As an AI Software Engineer, you will be actively involved with the full software and machine learning lifecycle. You will be expected to support requirements analysis, conduct trade studies for model and framework selection, present AI design architectures, and implement solutions utilizing techniques like Retrieval-Augmented Generation (RAG) and model training or fine-tuning.
Solutions will be created from established requirements using robust engineering processes tailored for AI in production systems. This process will guide the selection, development, and evaluation of foundational models, AI agent platforms, and orchestration frameworks. Additionally, you must be able to independently complete detailed design and development work for individual AI components, establishing robust agent context and memory management capabilities.

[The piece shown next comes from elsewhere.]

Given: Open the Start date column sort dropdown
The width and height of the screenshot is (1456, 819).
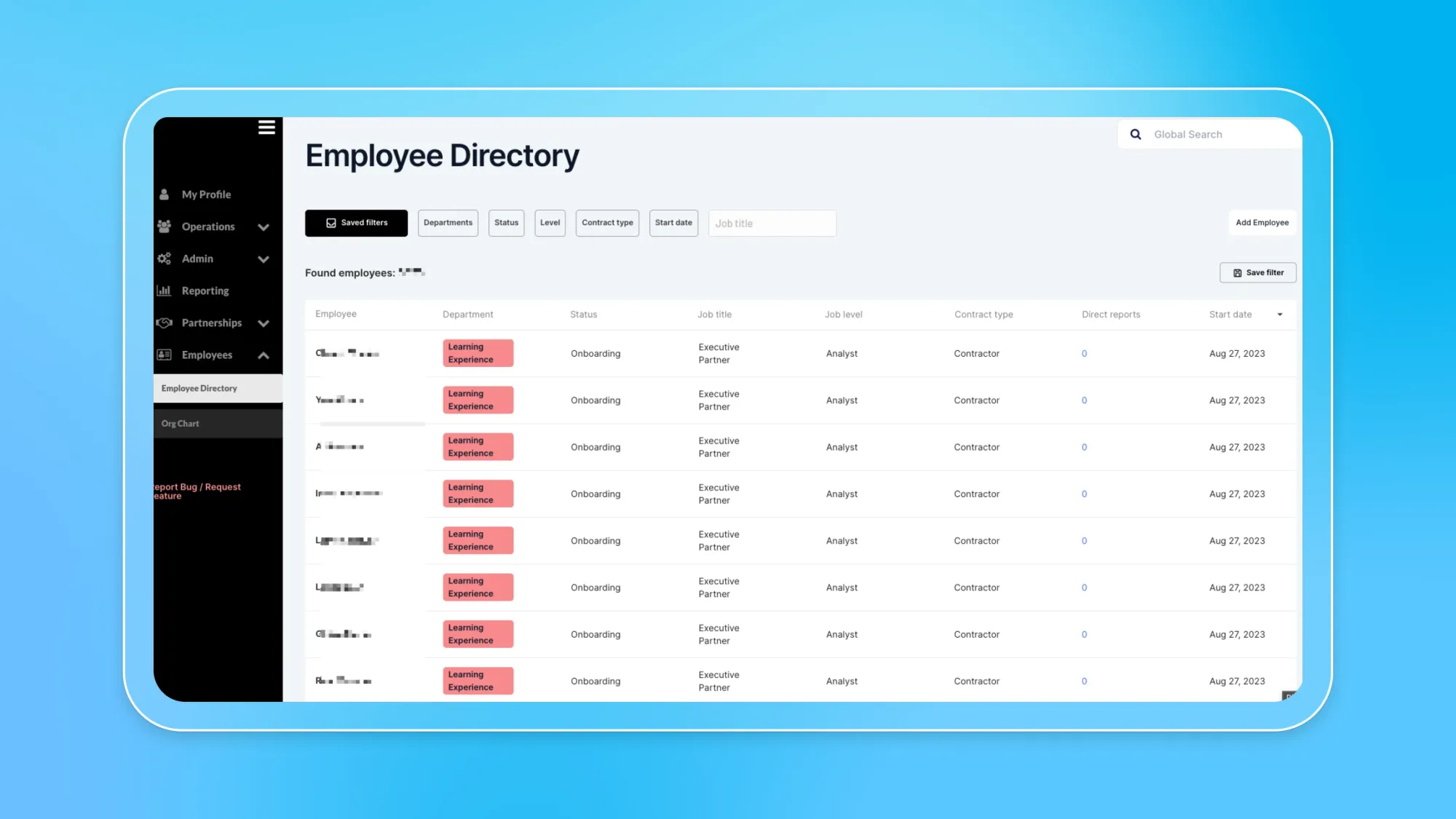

Once individually developed, these components must seamlessly integrate into the broader products, frequently requiring integration with vector databases at the subsystem level. Following strict software and ML engineering standards is crucial for building reliable systems, particularly when applying advanced logic like reinforcement learning techniques. Comprehensive documentation of model behavior, integration points, and system architecture is expected throughout the entire effort.
You must also maintain a clear understanding of the project schedule and budget, ensuring all tasks-from initial model evaluation to production deployment-stay on track. Finally, as a senior member of the team, you may be responsible for providing technical oversight on AI integration to the broader development team and communicating directly with the customer to ensure AI capabilities align with their operational needs.